In your initial remarks, you mentioned that one of the factors contributing to first-quarter performance was the more rigorous economic dispatch of the generation unit. Could you elaborate on how you approached this year compared to the previous period?

CJ
Chuck JonesPresident and CEO

Why don’t I let Donny take it, but as I’ve told you, our goal is to run the competitive business overall a little more conservatively so that we can have predictable results and that’s what we’re trying to achieve. And obviously, what I talked about is effective last year there was a polar vortex, this year in February, there was what they term the Siberian Express, which was actually more severe weather and a higher PJM peak load. And I think that we were able to capitalize on some of that weather improvement that we get on the utility side by doing what I said. And that is our operating our generating business much more conservatively. Part of that is we’re not going to dispatch units into a price that they don't make money, if we can avoid doing that. So Donny, you want to fill in any details or?

DS
Donny SchneiderPresident, FirstEnergy Solutions

Yes. Stephen, I’d just say we’ve had a long history of this kind of thing. If you recall back in 2009 timeframe when the market first collapsed, we took our Lake plants offline, we took that workforce out of the Lake plants, and we moved them into the regulated side of business. Summer of 2012 we took Sammis Plant offline for about three to four months and then ultimately brought it back online. What we have now that's different than what we’ve had in the past is there is a lot more free board. When you have that open position into the spot market, you're able to take advantage of the market much more readily than what we have had in the past, because we have a cushion there from a risk perspective.

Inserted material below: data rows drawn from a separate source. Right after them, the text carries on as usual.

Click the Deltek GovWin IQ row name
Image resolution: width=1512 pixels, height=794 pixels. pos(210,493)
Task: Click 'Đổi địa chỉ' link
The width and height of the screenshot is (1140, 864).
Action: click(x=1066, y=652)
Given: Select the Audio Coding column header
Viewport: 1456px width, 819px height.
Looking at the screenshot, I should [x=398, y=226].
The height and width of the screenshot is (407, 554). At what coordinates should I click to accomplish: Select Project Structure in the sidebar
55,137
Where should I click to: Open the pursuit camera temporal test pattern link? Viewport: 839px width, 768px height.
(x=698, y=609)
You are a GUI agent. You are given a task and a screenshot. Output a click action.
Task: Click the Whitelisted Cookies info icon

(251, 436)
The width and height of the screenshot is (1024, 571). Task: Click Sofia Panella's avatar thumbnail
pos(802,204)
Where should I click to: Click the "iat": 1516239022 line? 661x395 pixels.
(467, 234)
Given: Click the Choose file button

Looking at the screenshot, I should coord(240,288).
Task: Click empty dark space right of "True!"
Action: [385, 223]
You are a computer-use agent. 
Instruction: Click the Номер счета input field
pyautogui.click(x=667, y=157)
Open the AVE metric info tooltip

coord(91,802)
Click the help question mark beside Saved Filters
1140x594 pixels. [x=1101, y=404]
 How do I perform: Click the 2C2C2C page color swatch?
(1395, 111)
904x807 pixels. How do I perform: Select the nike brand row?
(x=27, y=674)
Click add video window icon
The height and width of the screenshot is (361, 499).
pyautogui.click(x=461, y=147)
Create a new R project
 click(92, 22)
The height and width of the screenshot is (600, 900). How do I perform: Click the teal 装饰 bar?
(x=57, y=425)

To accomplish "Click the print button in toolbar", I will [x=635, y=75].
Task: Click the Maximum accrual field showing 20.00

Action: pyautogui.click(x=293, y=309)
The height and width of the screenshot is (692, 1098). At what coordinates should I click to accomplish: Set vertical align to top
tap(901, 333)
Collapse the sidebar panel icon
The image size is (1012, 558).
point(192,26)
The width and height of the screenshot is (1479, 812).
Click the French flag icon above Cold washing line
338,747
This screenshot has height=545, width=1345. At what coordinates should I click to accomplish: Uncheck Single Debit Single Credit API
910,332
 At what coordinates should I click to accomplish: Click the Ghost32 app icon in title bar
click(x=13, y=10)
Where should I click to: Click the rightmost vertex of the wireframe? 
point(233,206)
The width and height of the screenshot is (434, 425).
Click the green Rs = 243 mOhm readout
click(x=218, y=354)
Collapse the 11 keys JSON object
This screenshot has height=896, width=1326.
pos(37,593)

So when you look back at this previous quarter, we had our Mansfield Plant completely offline for about a straight week when the price was below our marginal cost.

SB
Stephen ByrdAnalyst

Okay, I understand. That makes sense. Regarding the winter performance, it appears that this year you have achieved significantly better operational results. We have discussed this in the past, but I am interested in hearing about the changes you have made year-over-year, how you managed the fleet to mitigate weather-related risks, and how this positions you for the future.

CJ
Chuck JonesPresident and CEO

The main difference between January 14 and this year was the failure of a generator step-up transformer at Beaver Valley 1. This incident was not related to the weather, even though it was extremely cold outside. The temperature inside the transformer was significantly higher, between 75 and 90 degrees Celsius, which means the failure was random and occurred at an inopportune time. This had the most significant impact on 2014. In addition, we made efforts to reinforce some outdoor equipment at our power plants that could be affected by weather, which could disrupt unit performance. However, these improvements did not require major work or spending. I also want to highlight the outstanding teamwork between our Commodity Group and our generation fleet this winter, which contributed to the positive results we achieved.

SB
Stephen ByrdAnalyst

Thank you very much.

CJ
Chuck JonesPresident and CEO

Okay. Well, I think that was the last question. So we want to thank you all for your support. Obviously, I think we had a pretty good quarter, it was influenced by the weather, and I’m not going to take credit for the weather because we've got July and August coming. And if it goes the other way, I’m not going to take blame for the weather either. But it was a good start to the year. If you dig down below that, our operational performance was right on schedule with what we're trying to accomplish. And I know one quarter doesn't make a trend, but you have to start with one before you can get to 10 or 12. So that's our game plan, and we thank you all for your support.

Operator

Thank you. This does conclude today's teleconference. You may disconnect your lines at this time. Have a wonderful day. We thank you for your participation today.